Dataset entries:
################

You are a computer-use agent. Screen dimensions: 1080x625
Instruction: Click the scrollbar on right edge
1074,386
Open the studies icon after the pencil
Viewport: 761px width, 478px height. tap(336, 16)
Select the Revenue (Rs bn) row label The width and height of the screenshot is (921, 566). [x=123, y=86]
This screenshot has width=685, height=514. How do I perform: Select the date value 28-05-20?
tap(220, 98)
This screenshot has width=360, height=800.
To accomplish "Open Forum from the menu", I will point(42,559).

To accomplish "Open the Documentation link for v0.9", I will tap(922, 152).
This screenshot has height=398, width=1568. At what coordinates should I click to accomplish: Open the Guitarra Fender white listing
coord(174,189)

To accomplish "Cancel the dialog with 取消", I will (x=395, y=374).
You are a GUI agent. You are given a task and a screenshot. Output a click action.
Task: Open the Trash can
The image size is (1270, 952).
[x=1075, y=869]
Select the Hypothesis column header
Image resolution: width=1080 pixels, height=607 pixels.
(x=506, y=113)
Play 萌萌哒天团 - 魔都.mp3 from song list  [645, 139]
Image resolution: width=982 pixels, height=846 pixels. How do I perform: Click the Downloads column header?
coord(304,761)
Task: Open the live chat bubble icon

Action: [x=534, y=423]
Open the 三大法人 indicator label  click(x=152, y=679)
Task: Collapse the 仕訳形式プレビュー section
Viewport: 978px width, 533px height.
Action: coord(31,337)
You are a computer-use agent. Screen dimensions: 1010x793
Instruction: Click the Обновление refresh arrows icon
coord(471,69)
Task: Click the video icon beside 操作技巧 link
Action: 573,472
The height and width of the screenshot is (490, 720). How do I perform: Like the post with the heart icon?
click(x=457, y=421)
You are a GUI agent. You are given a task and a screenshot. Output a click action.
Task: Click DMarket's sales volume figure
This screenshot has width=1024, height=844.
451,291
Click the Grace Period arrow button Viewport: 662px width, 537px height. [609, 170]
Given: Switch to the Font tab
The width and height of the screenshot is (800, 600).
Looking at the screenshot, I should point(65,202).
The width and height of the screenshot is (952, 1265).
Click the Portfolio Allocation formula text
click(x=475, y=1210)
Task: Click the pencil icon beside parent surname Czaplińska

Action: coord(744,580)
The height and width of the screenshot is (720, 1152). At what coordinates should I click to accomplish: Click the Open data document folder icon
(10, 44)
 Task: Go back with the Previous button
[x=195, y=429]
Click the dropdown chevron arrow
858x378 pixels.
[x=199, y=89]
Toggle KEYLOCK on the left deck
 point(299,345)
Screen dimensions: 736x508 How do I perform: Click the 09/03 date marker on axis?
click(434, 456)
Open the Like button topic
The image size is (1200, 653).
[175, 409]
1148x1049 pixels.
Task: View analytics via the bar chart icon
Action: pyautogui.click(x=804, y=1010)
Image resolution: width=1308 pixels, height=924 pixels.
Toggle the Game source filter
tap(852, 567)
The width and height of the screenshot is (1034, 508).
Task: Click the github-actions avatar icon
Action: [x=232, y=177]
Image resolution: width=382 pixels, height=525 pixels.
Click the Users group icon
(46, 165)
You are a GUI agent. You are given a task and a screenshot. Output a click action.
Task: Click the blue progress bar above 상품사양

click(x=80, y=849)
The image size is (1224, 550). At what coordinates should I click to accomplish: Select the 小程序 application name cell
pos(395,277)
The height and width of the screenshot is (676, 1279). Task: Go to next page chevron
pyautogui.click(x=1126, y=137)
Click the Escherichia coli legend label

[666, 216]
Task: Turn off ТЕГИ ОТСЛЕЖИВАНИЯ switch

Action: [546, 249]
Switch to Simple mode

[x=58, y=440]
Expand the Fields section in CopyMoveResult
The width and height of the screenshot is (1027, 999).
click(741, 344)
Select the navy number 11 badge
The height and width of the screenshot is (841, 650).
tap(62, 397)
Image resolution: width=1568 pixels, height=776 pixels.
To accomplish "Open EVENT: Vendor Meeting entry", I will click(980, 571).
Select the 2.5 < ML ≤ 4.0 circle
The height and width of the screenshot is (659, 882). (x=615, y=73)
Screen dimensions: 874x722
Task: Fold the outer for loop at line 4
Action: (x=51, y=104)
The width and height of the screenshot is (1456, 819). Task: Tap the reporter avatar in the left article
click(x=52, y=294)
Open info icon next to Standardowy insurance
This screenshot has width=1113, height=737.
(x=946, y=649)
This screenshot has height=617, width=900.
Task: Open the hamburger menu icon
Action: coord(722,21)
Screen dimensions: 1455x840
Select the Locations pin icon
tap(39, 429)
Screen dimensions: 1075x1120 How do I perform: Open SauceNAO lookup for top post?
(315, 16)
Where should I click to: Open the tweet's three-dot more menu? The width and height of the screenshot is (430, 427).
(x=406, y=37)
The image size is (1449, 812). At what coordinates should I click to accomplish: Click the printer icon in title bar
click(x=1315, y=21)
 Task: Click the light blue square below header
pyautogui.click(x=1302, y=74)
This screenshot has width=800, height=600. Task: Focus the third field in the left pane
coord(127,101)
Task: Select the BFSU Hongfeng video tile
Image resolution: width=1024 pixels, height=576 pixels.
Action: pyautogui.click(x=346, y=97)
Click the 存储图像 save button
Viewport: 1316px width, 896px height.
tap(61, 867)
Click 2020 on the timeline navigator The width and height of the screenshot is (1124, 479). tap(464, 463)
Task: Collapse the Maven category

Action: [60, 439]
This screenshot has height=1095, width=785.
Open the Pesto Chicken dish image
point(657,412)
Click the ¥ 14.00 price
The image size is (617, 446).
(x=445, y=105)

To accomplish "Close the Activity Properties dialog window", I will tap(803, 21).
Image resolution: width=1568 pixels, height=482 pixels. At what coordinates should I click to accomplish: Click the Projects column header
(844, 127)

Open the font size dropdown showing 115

################

Task to complete:
Filter the records for the string "will" and copy every line that holds it.

Task answer:
To accomplish "Open Forum from the menu", I will point(42,559).
To accomplish "Open the Documentation link for v0.9", I will tap(922, 152).
To accomplish "Cancel the dialog with 取消", I will (x=395, y=374).
To accomplish "Open EVENT: Vendor Meeting entry", I will click(980, 571).
To accomplish "Close the Activity Properties dialog window", I will tap(803, 21).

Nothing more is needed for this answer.